João Cabral de Melo Neto (Recife, 9 de janeiro de 1920 — Rio de Janeiro, 9 de outubro de 1999) foi um poeta e diplomata brasileiro. Sua obra poética, que vai de uma tendência surrealista até a poesia popular, porém caracterizada pelo rigor estético, com poemas avessos a confessionalismos e marcados pelo uso de rimas toantes, inaugurou uma nova forma de fazer poesia no Brasil. É considerado o maior poeta de língua portuguesa por escritores como Mia Couto.
Foi agraciado com vários prêmios literários, entre eles o Prêmio Neustadt, tido como o "Nobel Americano", sendo o único brasileiro galardoado com tal distinção, e o Prêmio Camões. Quando morreu, em 1999, especulava-se que era um forte candidato ao Prêmio Nobel de Literatura.
Irmão do historiador Evaldo Cabral de Mello e primo do poeta Manuel Bandeira e do sociólogo Gilberto Freyre, João Cabral foi amigo do pintor Joan Miró e do poeta Joan Brossa.
Foi casado com Stella Maria Barbosa de Oliveira, com quem teve os
filhos Rodrigo, Inez, Luiz, Isabel e João. Casou-se em segundas núpcias,
em 1986, com a poetisa Marly de Oliveira.
O escritor foi membro da Academia Pernambucana de Letras (embora não tenha comparecido a nenhuma reunião como acadêmico, nem mesmo a sua posse) e da Academia Brasileira de Letras.
Sobre sua obra
Na poesia de Cabral percebem-se algumas dualidades antitéticas, trabalhadas com um certo barroquismo e à exaustão. Entre espaço e tempo, entre o dentro e o fora, entre o maciço e o não-maciço, entre o masculino e o feminino, entre o Nordeste desértico e a Andaluzia fértil, ou entre a Caatinga desértica e o úmido Pernambuco.
É uma poesia que causa algum estranhamento a quem espera uma poesia
emotiva, pois seu trabalho é basicamente cerebral e "sensacionista",
buscando uma poesia construtivista e comunicativa, objetiva.

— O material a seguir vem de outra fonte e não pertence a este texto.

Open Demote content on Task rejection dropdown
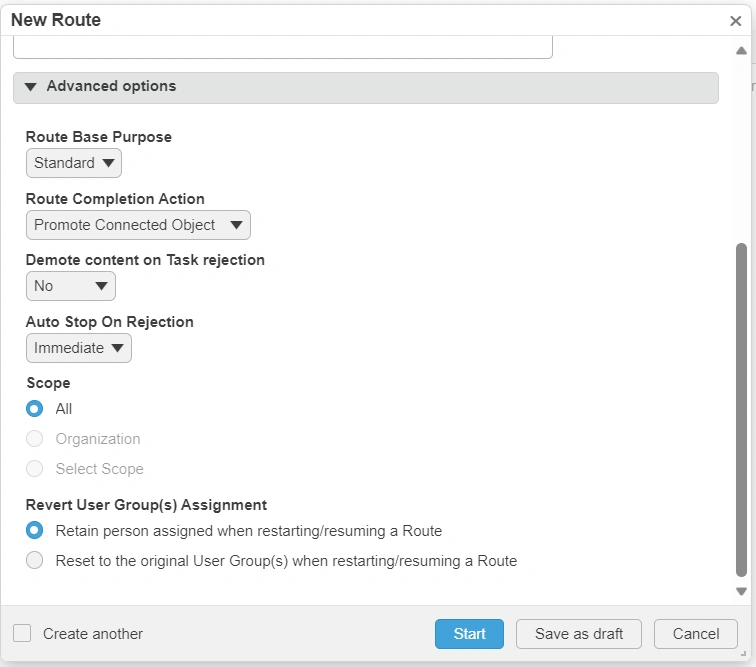 71,286
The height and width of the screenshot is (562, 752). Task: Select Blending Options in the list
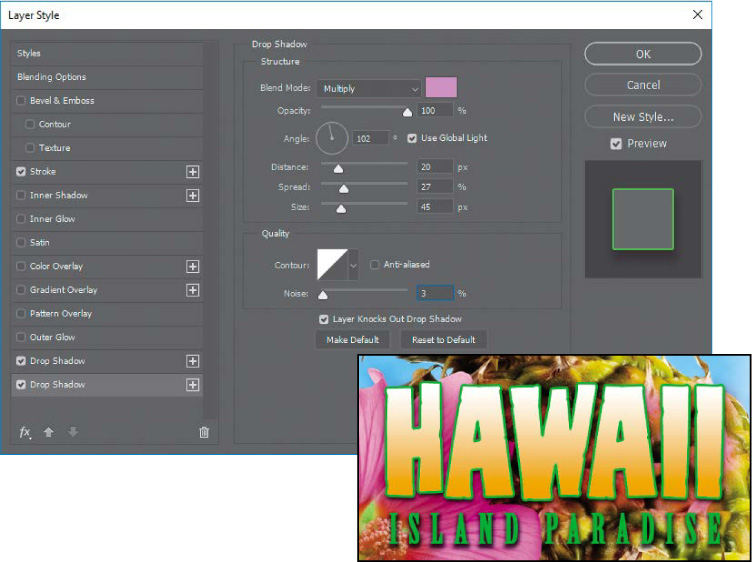(51, 77)
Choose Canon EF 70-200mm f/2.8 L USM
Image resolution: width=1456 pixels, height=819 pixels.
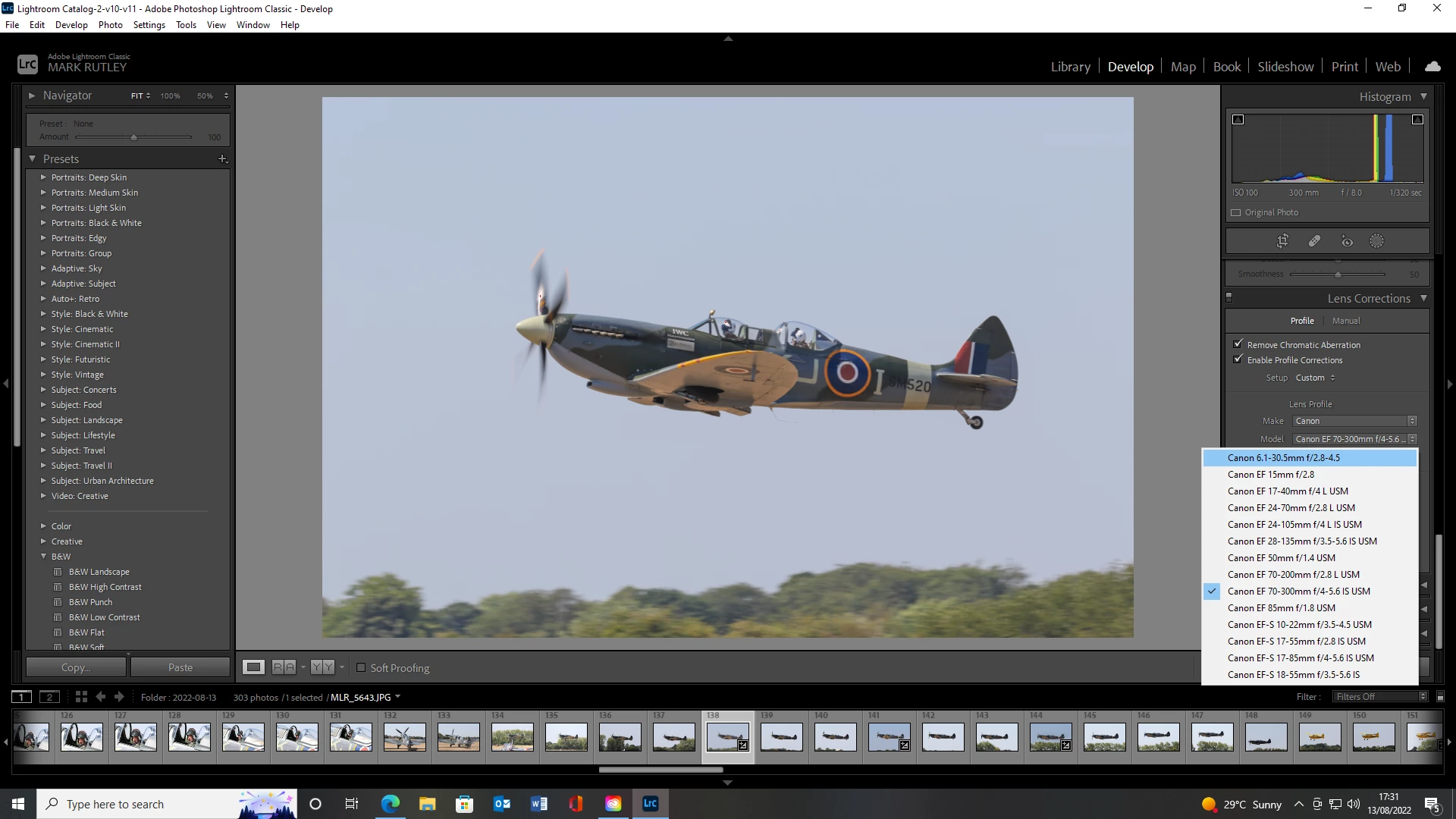(1293, 574)
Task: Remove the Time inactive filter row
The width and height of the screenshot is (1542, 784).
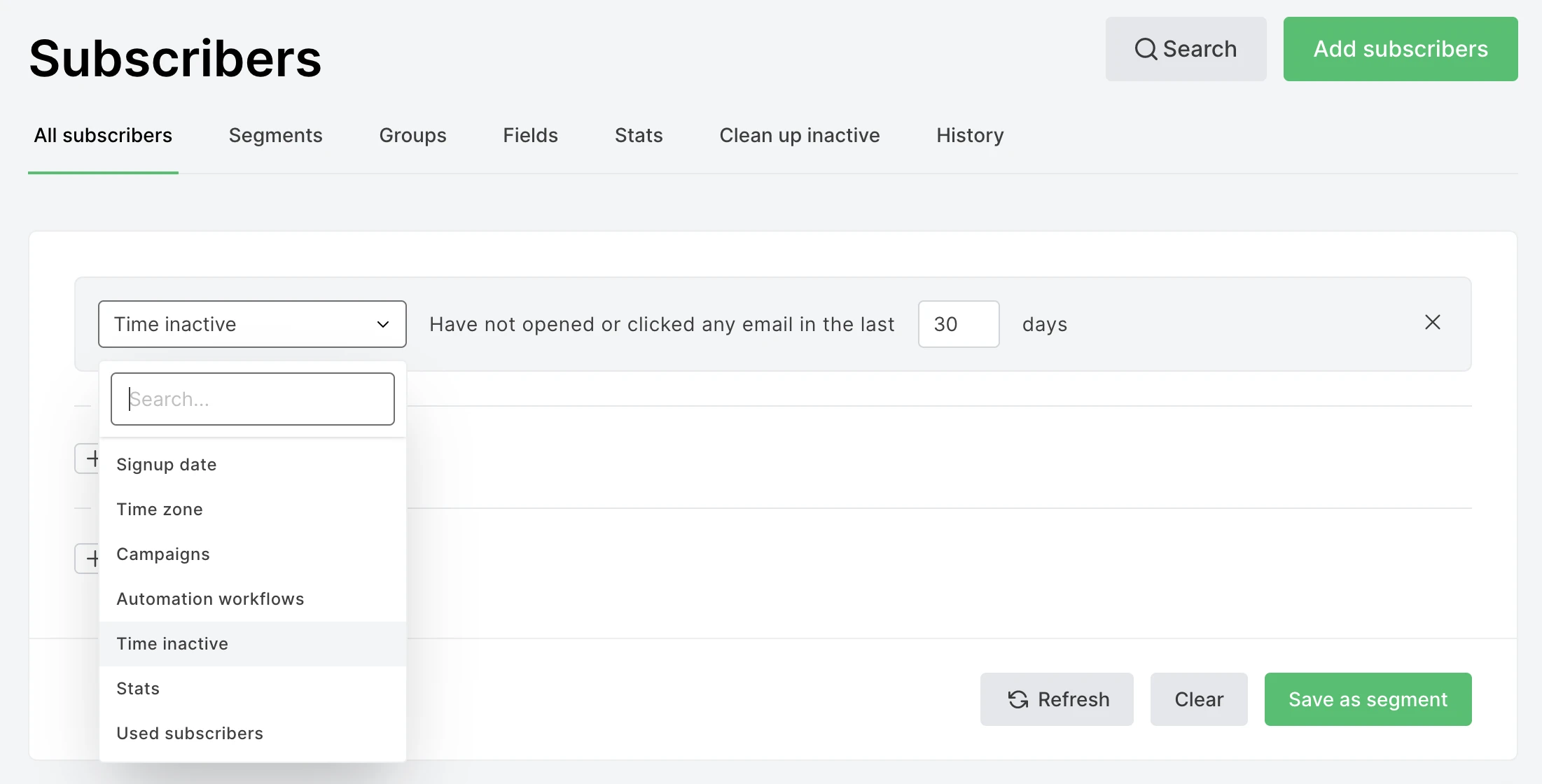Action: click(1432, 323)
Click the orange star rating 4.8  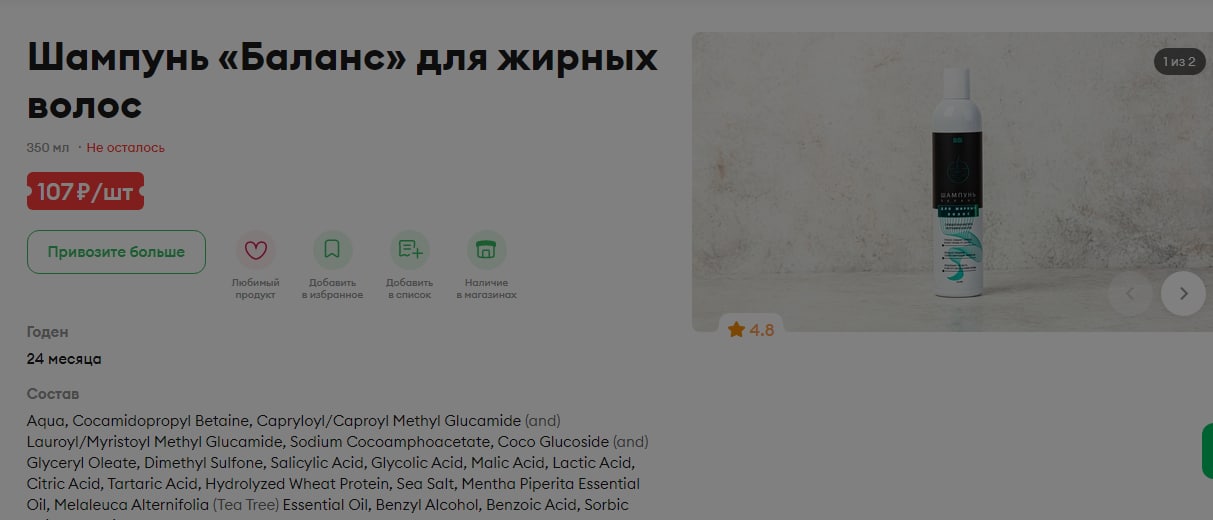751,329

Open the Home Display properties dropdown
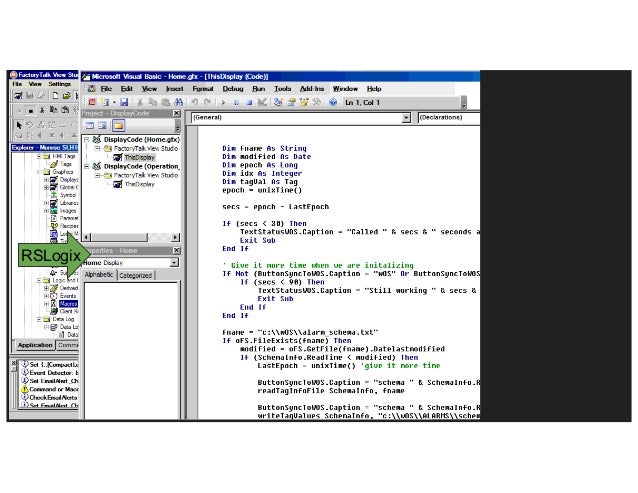coord(174,262)
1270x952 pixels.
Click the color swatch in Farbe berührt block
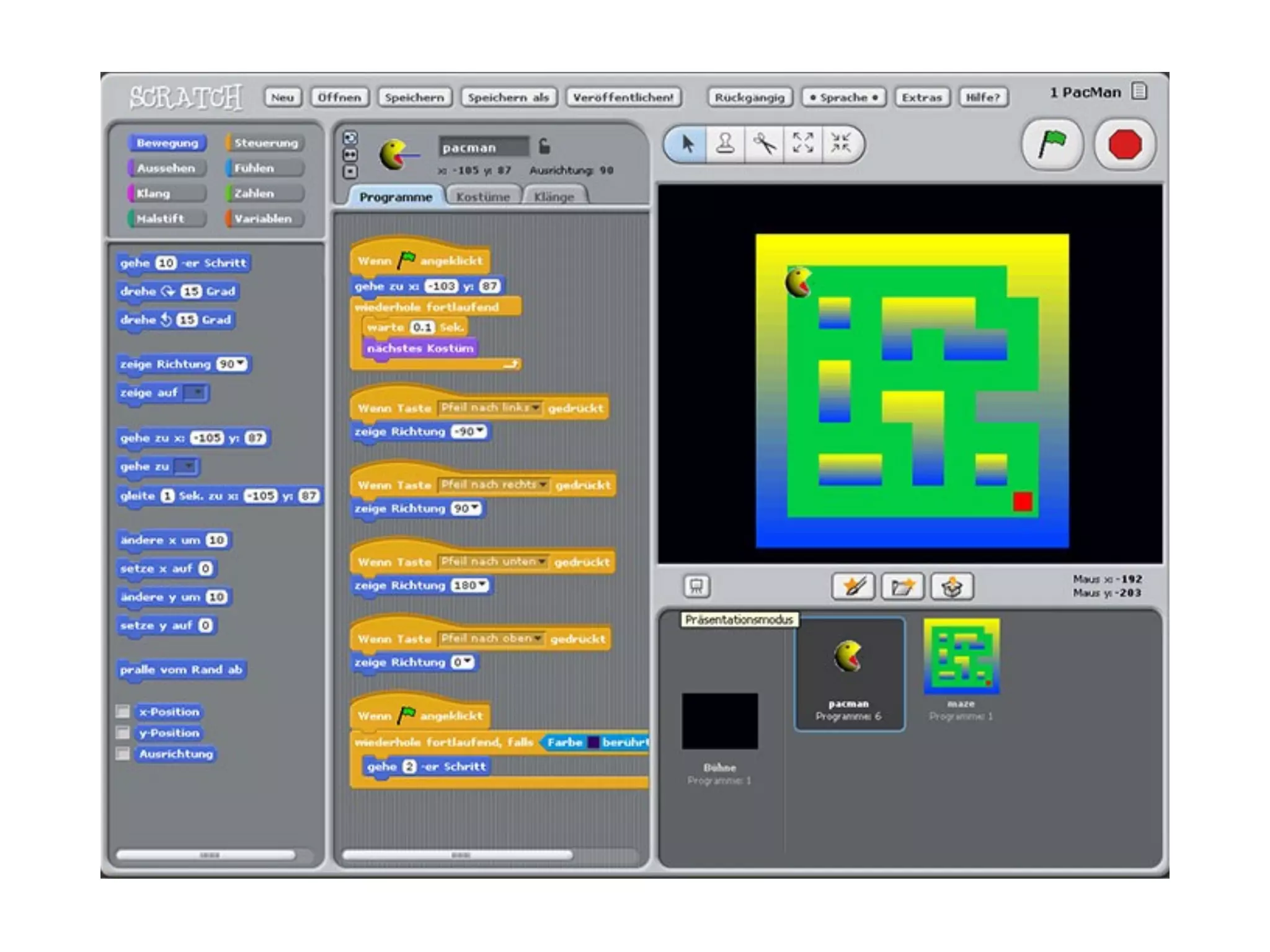pyautogui.click(x=593, y=742)
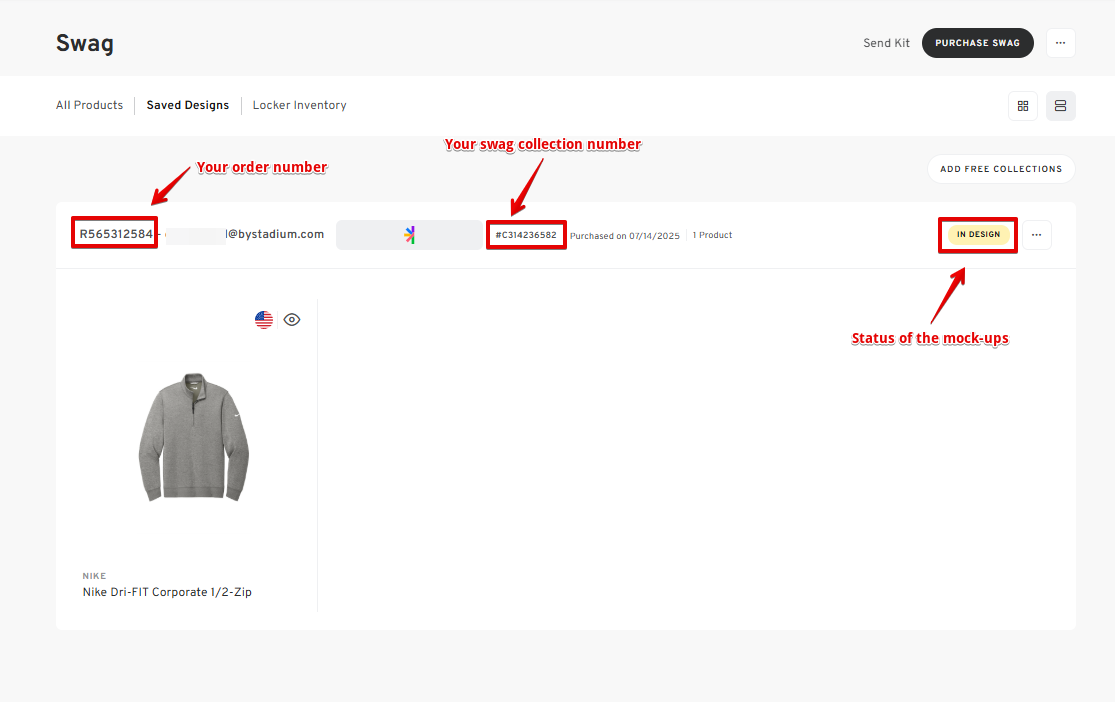Open the All Products tab
Image resolution: width=1115 pixels, height=714 pixels.
coord(89,105)
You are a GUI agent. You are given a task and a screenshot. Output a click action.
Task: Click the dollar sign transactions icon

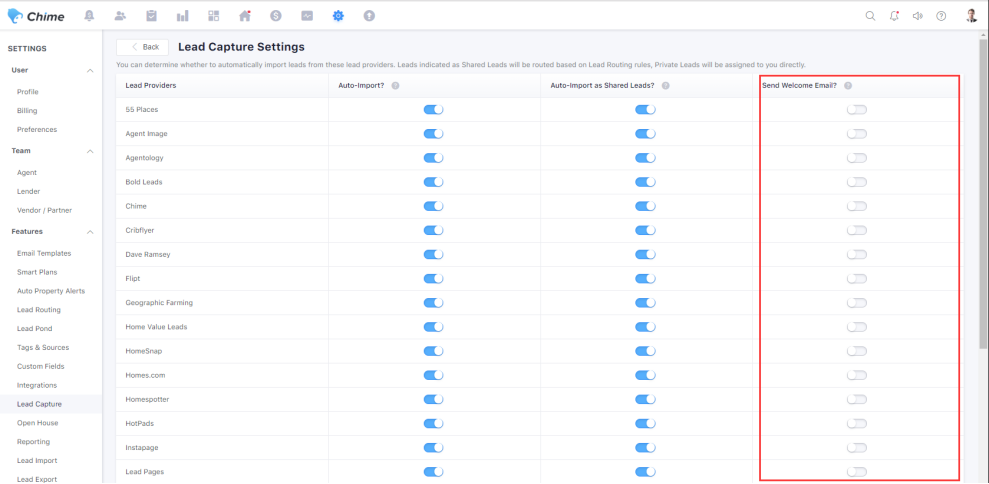(275, 16)
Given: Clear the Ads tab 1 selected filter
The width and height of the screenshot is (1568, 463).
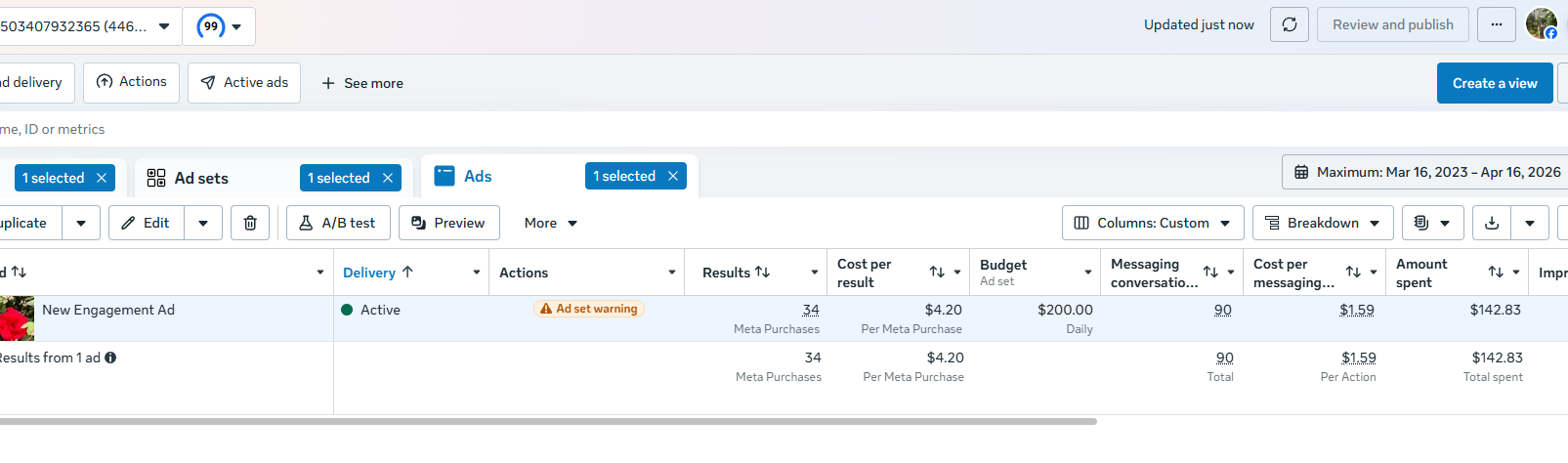Looking at the screenshot, I should pyautogui.click(x=673, y=177).
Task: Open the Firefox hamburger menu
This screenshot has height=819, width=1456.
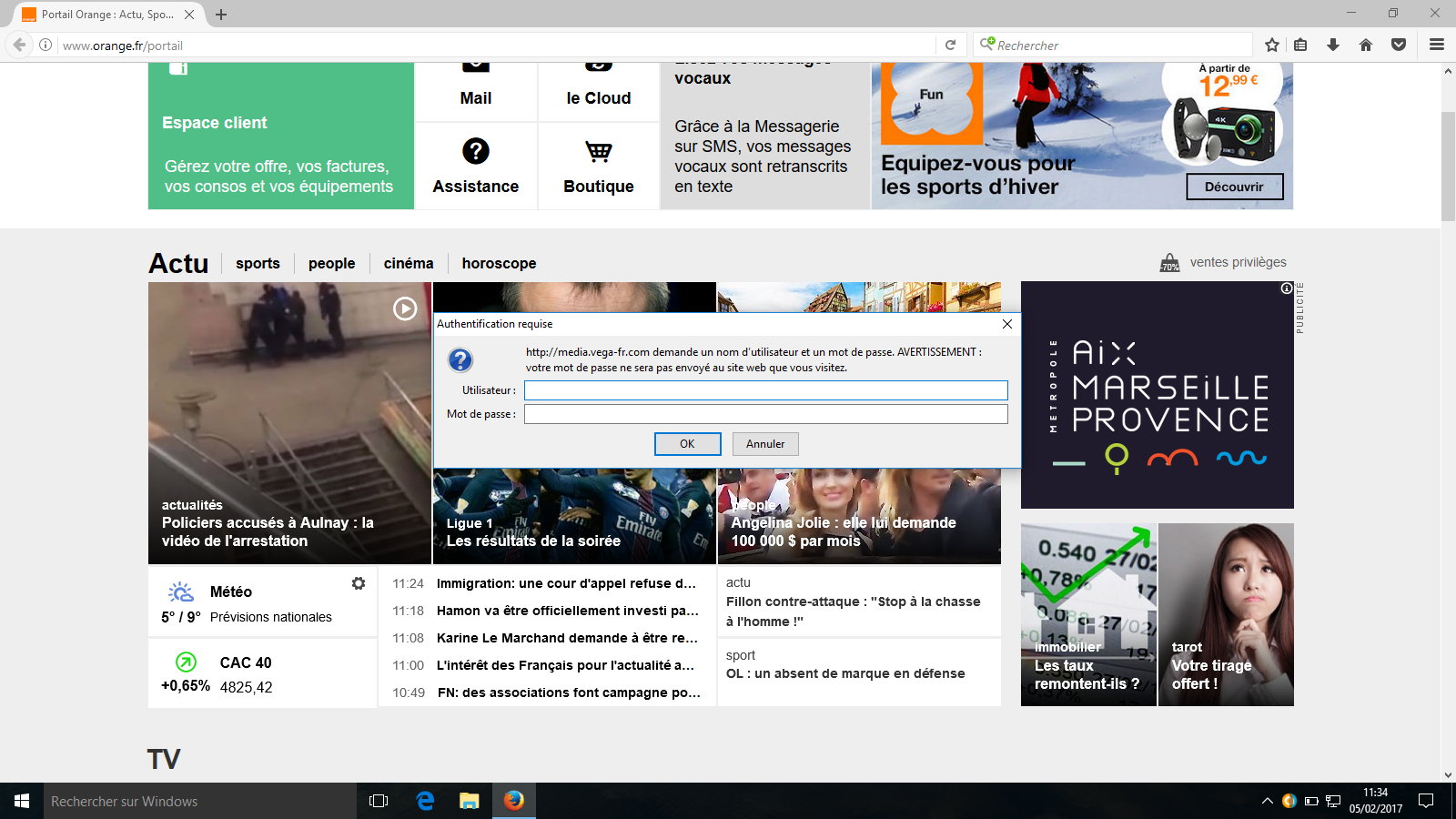Action: tap(1437, 45)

Embora exista uma tendência surrealista em seus poemas, principalmente nos iniciais, como em Pedra do Sono, buscando uma poesia que fosse também expressiva, Melo Neto não precisa recorrer ao pathos ("paixão") para criar uma atmosfera poética, fugindo de qualquer tendência romântica, mas busca uma construção elaborada e pensada da linguagem
e do dizer da sua poesia, transformando toda a percepção em imagem de
algo concreto e relacionado aos sentidos, principalmente ao do tato,
como pode-se perceber bem em Uma faca só lâmina. Neste poema,
Cabral apresenta a imagem da faca através da sensação de vazio que a
facada deixa na carne, contrastando com a própria faca sólida que a
corta.
Algumas palavras são usadas sistematicamente na poesia deste
autor: cana, pedra, osso, esqueleto, dente, gume, navalha, faca, foice,
lâmina, cortar, esfolado, baía, relógio, seco, mineral, deserto,
asséptico, vazio, fome. Coisas sólidas e sensações táteis: uma poesia do
concreto.
Pedra do Sono
Primeiro livro de poemas de João Cabral Melo Neto, Pedra do Sono é uma
seleção de poemas com forte teor surrealista. Dentre os temas principais
estão a descrição de estados oníricos, "lunares", revelando o interesse
do jovem Cabral pelos estados fronteiriços entre o sono e a vigília. Pedra do Sono
foi mais tarde criticado pelo próprio Cabral. Abandonando lentamente
os elementos imagéticos simbolistas e surrealistas, Cabral várias vezes
expressou a importância na poesia de apresentar a imagem, em lugar de
sugerir atmosferas.
Ora, em Pedra do Sono as atmosferas são
importantíssimas. As atmosferas nebulosas, meditativas, muitas das
quais em lugares enclausurados, não estavam em desconexão com a
literatura de seu tempo e de romances anteriores, algumas das quais
sobreviveram da obra posterior de Cabral, assim como de poemas que
buscam pintar o efeito delirante de uma contemplação. Anos mais tarde,
Cabral criticará sua tendência nesse livro de pintar atmosferas, em
lugar de falar diretamente. Essa tendência continuará em parte em seu
segundo livro, Os Três Mal-Amados. Nessa obra Cabral coloca três
personagens a falar, cada um representando um estado diverso de
apreensão do mundo.
Acusado de Comunista
Em 1952,
quando o Partido Comunista do Brasil estava na ilegalidade, João Cabral
de Melo Neto foi acusado de criar uma "célula comunista" no Ministério de Relações Exteriores junto com mais quatro diplomatas (Antônio Houaiss, Amaury Banhos Porto de Oliveira, Jatyr de Almeida Rodrigues e Paulo Cotrim Rodrigues Pereira), sendo todos afastados do Palácio do Itamaraty por Getúlio Vargas em despacho de 20 de março de 1953, conseguiram retornar ao serviço em 1954 após recorrerem ao Supremo Tribunal Federal.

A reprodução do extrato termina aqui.